1.Compared with the control group, the counts of white blood cell ( 10⁹/L, 2.45±0.51 vs 0.75±0.27, P<0.000 1), red blood cell (10¹²/L，8.37±0.34 vs 7.37±0.35，P<0.000 1) and platelet (10⁹/L, 1249.00±100.04 vs 347.55±110.33, P<0.000 1), the proportion of lymphocytes (75.37±7.30% vs 62.57±12.09%, P<0.001), procalcitonin (ng/mL, 0.69±0.08 vs 0.22±0.07, P<0.000 1), Hemoglobin (g/L, 126.50±5.50 vs 113.30±5.27, P<0.000 1) and hematocrit (37.63±1.22% vs 33.38±1.10%, P<0.000 1) in peripheral blood descend significantly in chemotherapy injury group. The splenic index remarkably declined (P<0.000 1) and the number of goblet cells was also decreased (P<0.05) in chemotherapy-injured mice. Furthermore, the proinflammatory factors TNF-α and IFN-γ increased (P<0.01) and the anti-inflammatory factors IL-10 

and IL-13 decreased (P<0.05) in chemotherapy-injured mice. Compared with the chemotherapy injury group, IVIG treatment greatly increased the numbers of white blood cell (10⁹/L, 0.75±0.27 vs 1.11±0.30, P<0.05) and platelet (10⁹/L, 347.55±110.33 vs 698.49±182.86, P<0.000 1) in peripheral blood of mice , and raised the proportion of lymphocytes (62.57±12.09% vs 71.40±9.08%, P<0.05) and procalcitonin (ng/mL, 0.22±0.07 vs 0.44±0.11, P<0.000 1). In addition, IVIG not only increased the spleen index of mice, the number of goblet cells and the levels of IL-10 and IL-13 in the colon of mice, but also decreased the colonic proinflammatory factor TNF-α levels. However, IVIG did not change the low level of red blood cells (10¹²/L, 7.37±0.35 vs 7.20±0.40, P>0.05), hemoglobin (g/L, 113.30±5.27 vs 110.00±4.78, P>0.05) and hematocrit (33.38±1.10% vs 32.55±1.54%, P>0.05).

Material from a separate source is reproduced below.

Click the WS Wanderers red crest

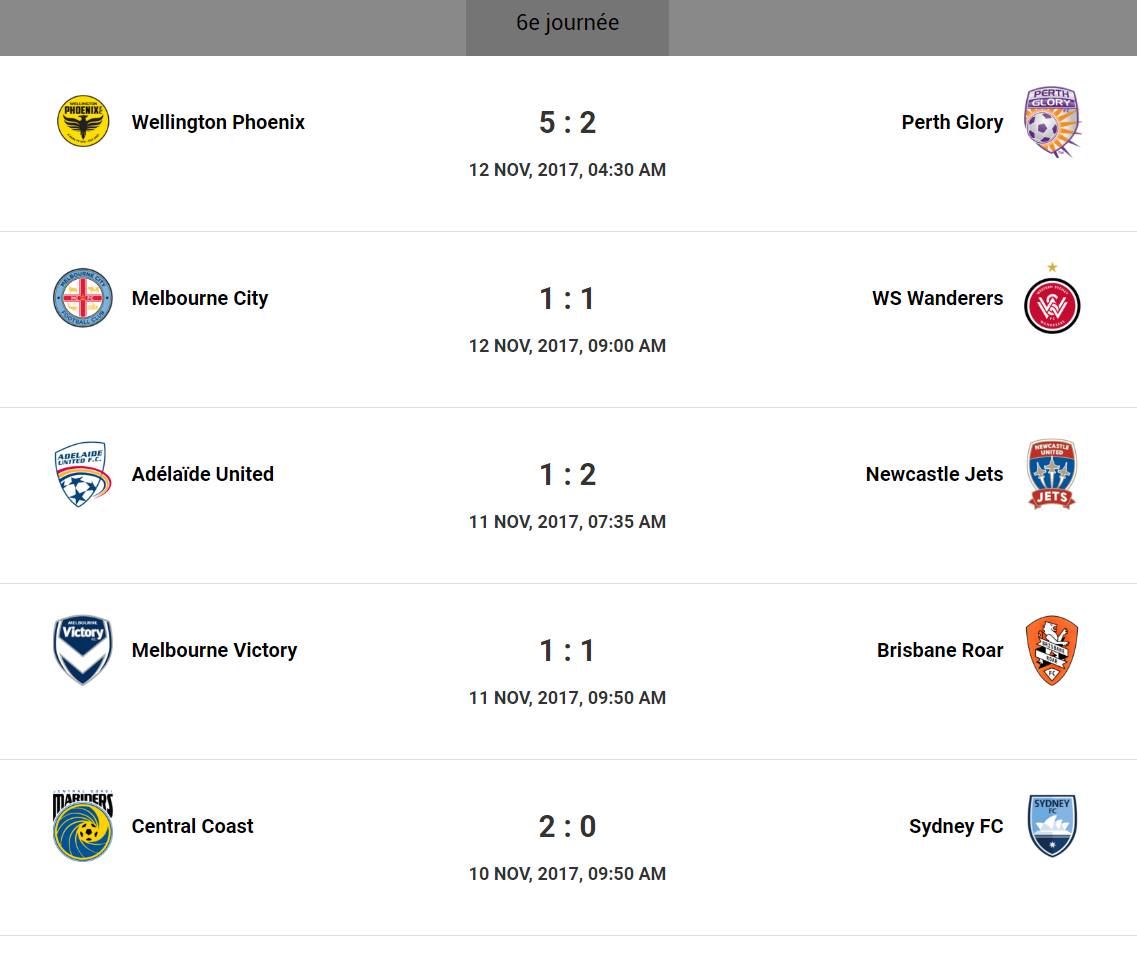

2.Compared with the blank control group, a total of 290 (137 up-regulated proteins and 153 down-regulated proteins) and 832 (396 up-regulated proteins and 436 down-regulated proteins) differentially expressed in the colon and spleen of oxaliplatin-treated mice were identified by label-free proteomic quantitative technology, respectively. Compared with the chemotherapy group, 91 (61 up-regulated and 30 down-regulated proteins) and 736 (409 up-regulated and 327 down-regulated proteins) differentially expressed proteins were identified in the colon and spleen of IVIG treated chemotherapy-injured mice, respectively.

3.GO, KEGG and protein interaction analysis showed that oxaliplatin caused chemotherapy damage in mice by reducing the expression levels of proteins related to interferon response and synaptic membrane assembly process (in the colon tissues), and proteins involved in DNA replication and DNA damage repair (in the spleen tissues). IVIG may improve the chemotherapeutic damage in mice by promoting the expression of proteins related to complement response, acute phase response and synaptic membrane assembly process (in the colon tissues), and proteins involved in DNA replication, DNA damage repair and oxidative phosphorylation (in the spleen tissues). 

4.PRM results showed that Itagm (CD11b) may be a key protein in the action of oxaliplatin and IVIG.

Conclusion 

IVIG significantly improve oxaliplatin-induced chemotherapy injury.